Some short months ago the big-wigs of the BBC pledged to give us shows which included more women, throwing out the all-male line-ups that categorised so many of the prime-time comedies on our screens. A positive step for women in the entertainment industry and a welcome change to the balding, middle-aged, middle-class man that usually fronts our favourite shows.
In line with this promise, and with the retirement of Bruce Forsyth, the BBC handed over one of their biggest shows, Strictly Come Dancing, into the capable hands of Tess Daly and Claudia Winkleman. Two women hosting a prime-time show that goes out to ten million viewers every weekend is certainly the change we need to see on our screens and a cause for celebration.

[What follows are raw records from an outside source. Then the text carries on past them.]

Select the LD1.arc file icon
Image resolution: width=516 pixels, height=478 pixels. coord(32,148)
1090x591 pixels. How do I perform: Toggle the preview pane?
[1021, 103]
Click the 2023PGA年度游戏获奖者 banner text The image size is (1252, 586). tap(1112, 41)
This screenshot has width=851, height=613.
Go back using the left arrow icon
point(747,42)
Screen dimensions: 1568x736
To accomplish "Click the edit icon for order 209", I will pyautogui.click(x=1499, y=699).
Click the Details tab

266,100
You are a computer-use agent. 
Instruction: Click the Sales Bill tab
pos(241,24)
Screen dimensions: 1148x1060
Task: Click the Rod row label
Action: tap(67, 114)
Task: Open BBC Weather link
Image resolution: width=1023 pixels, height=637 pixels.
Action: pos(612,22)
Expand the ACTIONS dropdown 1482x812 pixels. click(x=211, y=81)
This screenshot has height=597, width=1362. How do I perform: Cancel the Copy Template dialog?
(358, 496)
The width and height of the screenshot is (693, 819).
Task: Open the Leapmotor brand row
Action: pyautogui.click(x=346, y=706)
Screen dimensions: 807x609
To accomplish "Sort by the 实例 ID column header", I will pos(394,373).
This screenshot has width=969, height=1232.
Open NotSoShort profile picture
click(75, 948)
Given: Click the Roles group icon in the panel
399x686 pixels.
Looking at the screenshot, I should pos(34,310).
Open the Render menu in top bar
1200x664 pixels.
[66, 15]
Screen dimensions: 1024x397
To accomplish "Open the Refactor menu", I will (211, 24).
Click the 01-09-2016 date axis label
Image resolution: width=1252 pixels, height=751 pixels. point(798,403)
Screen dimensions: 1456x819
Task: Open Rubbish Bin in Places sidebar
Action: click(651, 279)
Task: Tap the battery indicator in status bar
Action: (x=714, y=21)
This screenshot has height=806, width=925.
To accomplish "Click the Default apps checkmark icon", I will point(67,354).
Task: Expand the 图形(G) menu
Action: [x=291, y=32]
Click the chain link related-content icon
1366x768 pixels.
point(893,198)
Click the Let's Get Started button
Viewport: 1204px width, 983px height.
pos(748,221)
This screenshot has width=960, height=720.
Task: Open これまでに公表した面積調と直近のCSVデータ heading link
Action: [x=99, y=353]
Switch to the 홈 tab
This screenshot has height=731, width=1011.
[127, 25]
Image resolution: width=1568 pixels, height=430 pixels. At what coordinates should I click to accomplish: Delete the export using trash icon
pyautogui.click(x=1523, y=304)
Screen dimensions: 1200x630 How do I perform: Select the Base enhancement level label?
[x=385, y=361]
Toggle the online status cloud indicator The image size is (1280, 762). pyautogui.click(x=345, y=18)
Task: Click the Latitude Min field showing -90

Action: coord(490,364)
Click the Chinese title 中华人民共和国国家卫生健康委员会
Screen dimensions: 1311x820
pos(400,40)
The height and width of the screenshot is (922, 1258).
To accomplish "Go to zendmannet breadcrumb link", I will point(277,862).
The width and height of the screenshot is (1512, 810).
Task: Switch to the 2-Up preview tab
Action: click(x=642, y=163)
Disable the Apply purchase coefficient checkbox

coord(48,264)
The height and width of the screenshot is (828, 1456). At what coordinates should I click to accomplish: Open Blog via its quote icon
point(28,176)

Yet as the opening glitter ball rolls across my television, we watch as Tess and Claudia are escorted onto our screens in the arms of the able professional male dancers and my excitement and anticipation very quickly turns to irritation and annoyance. Every single week both Tess and Claudia are walked down the stairs by men and ‘given away’ to the nation for the night. Although they’ve been awarded a hot spot on British television, and are two incredibly successful women in their own right, they are apparently incapable of walking down a flight of stairs and introducing themselves without leaning on the strong arm of a man.
Bruce Forsyth, although far older and more fragile than either Tess or Claudia, was never ‘walked on’ screen by a young woman. No one would dream of helping Alan Sugar into his chair and both John Torode and Greg Wallace can walk onto the set of Masterchef all by themselves, without any help at all. Similarly, Graham Norton manages to make it to his sofa completely unaided and David Attenborough always stands alone. So why then, must Tess and Claudia clutch onto a man as he brings her into the spotlight?
Sue Perkins and Mel Giedroyc are left to traipse around the British countryside without the aid of a male chaperone, but perhaps that’s because they’re wearing ‘sensible shoes’ and trousers, as opposed to long frocks and heels. If that is the case, it leads me to wonder if Tess and Claudia dressed in a less stereotypical vision of femininity, could they be trusted to take centre stage without a man’s guidance?
You might argue that it’s a little point and irrelevant, but it’s the finer details that matter the most. When the BBC is making such a huge step in the right direction, championing women and working to change a fundamental and unjust bias in the entrainment industry, why then must that change come on the arm of a man?